A 2013 study by MathWorks, revealed that Universities and businesses believed that the skills gap can be mitigated with greater collaboration between academia and industry. The MathWorks STEM Skills Gap Report also revealed over half of employers and almost two-thirds of academics thought that industry does not currently work closely enough with universities. Further to this, 63% of businesses surveyed would like industry to have more of a say in the STEM curriculum, as well as making a greater investment in the long term.
In addition, 74% of respondents agreed that they saw the value of project-based learning at secondary school, which invites students to investigate science and real-world engineering problems ‘hands-on’. This approach not only encourages students to ask ‘Why?’, ‘How?’ and ‘What if…?’, but also helps develop transferrable skills such as critical thinking and problem solving, which are essential for future careers.
A key goal is promoting computational thinking skills to students of all ages which will act as a catalyst to provide a long-term solution to the “skills gap” between the number of technology jobs and the people qualified to fill them . From September 2014, the UK launched big changes to the national curriculum, with ICT lessons being replaced by computing lessons, including coding lessons for children as young as 5.
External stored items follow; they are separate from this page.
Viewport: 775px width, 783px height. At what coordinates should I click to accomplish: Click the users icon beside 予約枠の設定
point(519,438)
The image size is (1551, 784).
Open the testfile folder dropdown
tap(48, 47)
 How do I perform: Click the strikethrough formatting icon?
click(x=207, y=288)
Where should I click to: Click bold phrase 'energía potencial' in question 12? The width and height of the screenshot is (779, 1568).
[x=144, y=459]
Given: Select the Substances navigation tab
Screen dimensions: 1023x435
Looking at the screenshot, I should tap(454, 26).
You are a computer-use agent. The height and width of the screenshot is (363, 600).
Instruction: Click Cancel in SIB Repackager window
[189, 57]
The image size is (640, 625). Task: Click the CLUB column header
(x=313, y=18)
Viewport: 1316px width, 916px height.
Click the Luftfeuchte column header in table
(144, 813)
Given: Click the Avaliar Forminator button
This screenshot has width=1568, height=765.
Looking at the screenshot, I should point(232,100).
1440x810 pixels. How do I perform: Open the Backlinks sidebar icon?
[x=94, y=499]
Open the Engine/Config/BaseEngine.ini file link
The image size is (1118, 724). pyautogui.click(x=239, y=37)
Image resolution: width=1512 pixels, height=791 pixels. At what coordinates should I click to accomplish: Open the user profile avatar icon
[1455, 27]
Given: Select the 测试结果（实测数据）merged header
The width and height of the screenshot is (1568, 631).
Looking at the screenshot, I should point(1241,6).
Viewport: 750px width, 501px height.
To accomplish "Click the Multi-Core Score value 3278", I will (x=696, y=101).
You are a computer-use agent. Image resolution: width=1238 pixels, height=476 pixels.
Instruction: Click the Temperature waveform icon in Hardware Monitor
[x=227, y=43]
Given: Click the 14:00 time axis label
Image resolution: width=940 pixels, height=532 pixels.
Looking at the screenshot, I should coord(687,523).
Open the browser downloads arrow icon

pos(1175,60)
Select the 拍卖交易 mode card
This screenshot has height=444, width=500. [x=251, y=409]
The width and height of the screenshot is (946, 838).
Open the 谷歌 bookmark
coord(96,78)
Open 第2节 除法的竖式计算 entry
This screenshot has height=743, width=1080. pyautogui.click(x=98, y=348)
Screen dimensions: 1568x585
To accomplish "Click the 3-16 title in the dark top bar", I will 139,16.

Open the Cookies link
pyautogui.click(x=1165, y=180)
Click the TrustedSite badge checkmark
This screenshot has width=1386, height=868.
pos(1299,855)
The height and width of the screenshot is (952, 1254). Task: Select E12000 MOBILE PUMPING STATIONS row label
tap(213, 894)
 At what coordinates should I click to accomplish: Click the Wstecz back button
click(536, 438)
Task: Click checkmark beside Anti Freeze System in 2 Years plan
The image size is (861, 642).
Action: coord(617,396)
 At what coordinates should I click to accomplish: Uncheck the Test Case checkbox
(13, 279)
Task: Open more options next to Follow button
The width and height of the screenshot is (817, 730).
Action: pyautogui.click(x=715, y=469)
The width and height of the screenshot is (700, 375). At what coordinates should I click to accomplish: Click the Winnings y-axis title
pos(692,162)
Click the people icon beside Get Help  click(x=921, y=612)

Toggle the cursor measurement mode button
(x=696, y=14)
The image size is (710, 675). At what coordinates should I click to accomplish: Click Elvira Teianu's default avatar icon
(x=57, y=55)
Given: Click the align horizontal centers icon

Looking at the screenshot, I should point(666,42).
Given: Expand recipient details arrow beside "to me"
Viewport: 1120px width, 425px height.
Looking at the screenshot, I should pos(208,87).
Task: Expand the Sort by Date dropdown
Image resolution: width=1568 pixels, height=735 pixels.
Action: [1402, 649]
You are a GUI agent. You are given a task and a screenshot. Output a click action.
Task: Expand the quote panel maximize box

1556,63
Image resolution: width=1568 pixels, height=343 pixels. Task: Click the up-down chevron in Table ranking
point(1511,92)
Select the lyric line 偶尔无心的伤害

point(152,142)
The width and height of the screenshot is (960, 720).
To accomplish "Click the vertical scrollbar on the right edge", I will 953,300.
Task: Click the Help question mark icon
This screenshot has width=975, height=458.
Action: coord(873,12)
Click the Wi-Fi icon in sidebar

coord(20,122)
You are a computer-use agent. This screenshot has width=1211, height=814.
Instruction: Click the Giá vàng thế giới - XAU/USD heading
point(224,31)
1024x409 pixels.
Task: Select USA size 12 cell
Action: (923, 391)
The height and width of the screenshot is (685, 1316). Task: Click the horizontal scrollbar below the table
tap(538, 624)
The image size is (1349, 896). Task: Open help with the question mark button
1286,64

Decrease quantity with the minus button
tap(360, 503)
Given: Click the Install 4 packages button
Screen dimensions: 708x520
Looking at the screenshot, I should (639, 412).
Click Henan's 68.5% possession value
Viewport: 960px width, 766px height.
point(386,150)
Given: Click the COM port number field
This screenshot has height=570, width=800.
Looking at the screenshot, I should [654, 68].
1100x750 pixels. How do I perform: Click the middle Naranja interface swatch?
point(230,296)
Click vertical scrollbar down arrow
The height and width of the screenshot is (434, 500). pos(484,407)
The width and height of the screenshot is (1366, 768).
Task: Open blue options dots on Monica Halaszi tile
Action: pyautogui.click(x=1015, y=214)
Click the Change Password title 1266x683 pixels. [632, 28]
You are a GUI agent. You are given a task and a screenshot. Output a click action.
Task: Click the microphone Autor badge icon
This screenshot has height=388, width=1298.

Alongside this change in curriculum, businesses have an increasingly key role to play in providing extracurricular support for education. Releasing senior employees to contribute to activities such as code clubs is a simple yet powerful way some companies are enabling organic transfer of skills. As well support for extra-curricular activities, is it vital that businesses work alongside teachers in order to help develop relevant programmes. There are already some valuable opportunities to help teachers bridge the theory-practical divide in schools, and it is important that these continue to grow – a responsibility that should be shared by senior decision-makers in both education and industry.
In the UK we are lucky to have teaching staff that are personally passionate and interested in their subjects. However passion alone is not enough, and more must be done to provide teachers with the power, resources and opportunities to show students how to apply STEM in real world situations. It is therefore vital to sponsor real-life projects where students can get hands on with STEM subjects, preparing them for industry by igniting a fire for STEM throughout school life.
MathWorks is actively involved in supporting STEM education, ranging from developing a maths workshop for primary school children that uses a human cannonball as an example to demonstrate angles, distance and modelling, through to guest lectures at university, sponsorship of Formula Student and other engineering competitions as well as internship programmes.
If companies continue to support and engage education, they will become essential, trusted partners for government and civil society. Companies will prove their value to education by delivering usable knowledge and skills at every stage of education from early childhood through the attainment of a meaningful career.